Mr. Lewitt spoke with us on September 19, 2008. 

What are the near-term events investors can expect from the market?  What do you expect will be the fate of Citibank, Morgan Stanley, Goldman Sachs, and Wachovia?  Do you expect to eventually see large-scale bank failures similar to what occurred during the S&L crisis?

In the near term, we can expect more volatility.  I expect Morgan Stanley to try to stay independent, but it is very likely it will be forced into a merger with a larger depository-taking institution.  I expect Goldman and Citigroup to stay independent for the moment.  I do expect many smaller banks to merge or go out of business because of bad mortgages or bad real estate loans.

In your article “The Fall of Lehman – How to Fix It – Part II” you make a number of recommendations to “correct the excesses” that led to the crisis.  Which of these should take the highest priority now in light of current events?

First should be limiting financial institutions’ leverage.  Second should be regulating the derivatives market and creating a central clearing house for the credit derivatives market.  Leverage limitations should be placed on credit default swap (CDS) trades.  After that, there is a long line of things that must be done, but those would be my top two priorities.

You have written that the major credit rating agencies still inexplicably retain an enormous amount of power.  How would you address this problem?

Credit agencies may need to be changed into not-for-profit institutions or government agencies in order to be relieved of the conflicts of interest that compromise their intellectual independence.  In the meantime, investors should ignore what they say because they have destroyed their credibility.

When will the economy begin to feel the inflationary impact of the bailout measures, and how severe do you expect that inflation to be?

It will take a couple of years for the inflationary impact to be felt, but it will be severe and long-lasting once it begins.

You have written that the only safe investments now are “Gold, short-term U.S. Treasuries, short-term Swiss and German government paper, the Swiss franc, and certain Asian currencies like the Singapore dollar.”  Would you completely avoid the global equities markets?

I would urge individual investors to completely avoid equities right now.  The market is trading like a casino.  Institutional investors are behaving like a bunch of nervous Nellies and would do better to think before they act for a while.   My answer is the same for investors with a two year time line.
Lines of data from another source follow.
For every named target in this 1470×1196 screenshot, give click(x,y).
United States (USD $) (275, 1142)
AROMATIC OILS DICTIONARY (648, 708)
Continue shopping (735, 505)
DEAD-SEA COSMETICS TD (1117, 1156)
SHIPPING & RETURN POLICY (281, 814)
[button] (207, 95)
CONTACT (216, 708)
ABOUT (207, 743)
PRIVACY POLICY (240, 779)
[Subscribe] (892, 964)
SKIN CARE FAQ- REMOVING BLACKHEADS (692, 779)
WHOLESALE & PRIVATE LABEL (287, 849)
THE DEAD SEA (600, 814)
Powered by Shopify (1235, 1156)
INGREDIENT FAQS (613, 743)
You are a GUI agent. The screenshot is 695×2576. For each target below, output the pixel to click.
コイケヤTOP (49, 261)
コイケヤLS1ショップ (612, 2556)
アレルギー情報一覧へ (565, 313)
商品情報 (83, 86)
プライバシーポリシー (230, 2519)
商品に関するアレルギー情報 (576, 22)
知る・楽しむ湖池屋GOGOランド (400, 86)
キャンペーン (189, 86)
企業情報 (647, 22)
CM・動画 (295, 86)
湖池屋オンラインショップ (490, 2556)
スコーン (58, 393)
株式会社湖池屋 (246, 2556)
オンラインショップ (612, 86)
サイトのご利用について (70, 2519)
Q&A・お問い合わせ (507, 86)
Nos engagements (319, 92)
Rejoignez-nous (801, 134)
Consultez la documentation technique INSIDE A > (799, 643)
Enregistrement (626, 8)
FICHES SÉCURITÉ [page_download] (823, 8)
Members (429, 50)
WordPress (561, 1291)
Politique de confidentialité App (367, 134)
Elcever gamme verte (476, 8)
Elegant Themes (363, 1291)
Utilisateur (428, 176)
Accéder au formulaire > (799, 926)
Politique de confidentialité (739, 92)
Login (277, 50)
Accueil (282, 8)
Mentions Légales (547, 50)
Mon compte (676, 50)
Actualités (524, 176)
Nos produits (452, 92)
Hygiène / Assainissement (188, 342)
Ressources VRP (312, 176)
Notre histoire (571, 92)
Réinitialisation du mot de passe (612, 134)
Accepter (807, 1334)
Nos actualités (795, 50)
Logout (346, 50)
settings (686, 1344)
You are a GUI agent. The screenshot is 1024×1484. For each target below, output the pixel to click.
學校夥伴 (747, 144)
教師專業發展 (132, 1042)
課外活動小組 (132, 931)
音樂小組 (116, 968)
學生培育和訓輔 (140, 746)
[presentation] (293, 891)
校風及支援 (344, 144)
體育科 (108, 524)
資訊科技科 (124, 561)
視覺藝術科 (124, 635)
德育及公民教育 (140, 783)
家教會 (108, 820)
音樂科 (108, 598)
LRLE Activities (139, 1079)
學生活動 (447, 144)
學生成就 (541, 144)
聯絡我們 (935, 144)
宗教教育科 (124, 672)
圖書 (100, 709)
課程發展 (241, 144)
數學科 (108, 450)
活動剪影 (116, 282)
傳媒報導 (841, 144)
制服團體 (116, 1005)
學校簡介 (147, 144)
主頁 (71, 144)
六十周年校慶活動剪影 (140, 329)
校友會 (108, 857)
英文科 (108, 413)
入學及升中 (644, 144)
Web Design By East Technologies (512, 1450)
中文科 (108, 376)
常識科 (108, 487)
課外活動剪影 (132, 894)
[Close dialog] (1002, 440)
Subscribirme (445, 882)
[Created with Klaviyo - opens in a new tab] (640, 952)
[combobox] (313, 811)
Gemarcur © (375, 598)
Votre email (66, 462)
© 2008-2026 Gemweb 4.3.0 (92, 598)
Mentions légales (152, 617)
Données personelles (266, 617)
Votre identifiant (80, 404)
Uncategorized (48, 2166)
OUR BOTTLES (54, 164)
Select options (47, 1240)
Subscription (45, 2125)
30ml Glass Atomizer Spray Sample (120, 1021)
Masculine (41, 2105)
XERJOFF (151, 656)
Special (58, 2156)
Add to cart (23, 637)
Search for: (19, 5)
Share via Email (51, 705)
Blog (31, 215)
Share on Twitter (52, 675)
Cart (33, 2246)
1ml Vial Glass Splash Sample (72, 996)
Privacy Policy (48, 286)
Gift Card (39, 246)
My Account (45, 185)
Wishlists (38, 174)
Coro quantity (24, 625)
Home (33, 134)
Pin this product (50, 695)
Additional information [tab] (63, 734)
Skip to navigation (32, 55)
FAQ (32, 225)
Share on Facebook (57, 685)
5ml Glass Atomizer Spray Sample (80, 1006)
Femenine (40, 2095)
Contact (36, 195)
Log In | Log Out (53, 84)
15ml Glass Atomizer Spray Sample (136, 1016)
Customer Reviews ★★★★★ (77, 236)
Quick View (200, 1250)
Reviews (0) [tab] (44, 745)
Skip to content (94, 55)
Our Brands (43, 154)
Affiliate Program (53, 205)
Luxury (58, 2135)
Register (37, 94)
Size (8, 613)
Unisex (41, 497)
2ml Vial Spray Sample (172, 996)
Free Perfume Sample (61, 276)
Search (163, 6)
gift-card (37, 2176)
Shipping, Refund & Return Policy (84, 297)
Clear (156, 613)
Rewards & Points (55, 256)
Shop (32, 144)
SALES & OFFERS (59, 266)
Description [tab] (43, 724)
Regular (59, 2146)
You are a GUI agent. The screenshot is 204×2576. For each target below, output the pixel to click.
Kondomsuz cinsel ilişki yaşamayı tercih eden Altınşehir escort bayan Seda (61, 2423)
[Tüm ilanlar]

I think stock market risk will remain high for at least that long.

Is there a nightmare scenario that scares you and, if so, what is that scenario and how likely is it?

I think we saw the nightmare scenario, the failure of AIG.  The only other nightmare scenario out there is the collapse of General Electric Credit, and I have no reason to believe that would happen.  If we haven’t seen Armageddon, we better hope we never see it because we came as close as possible to a complete collapse of the global financial system this week.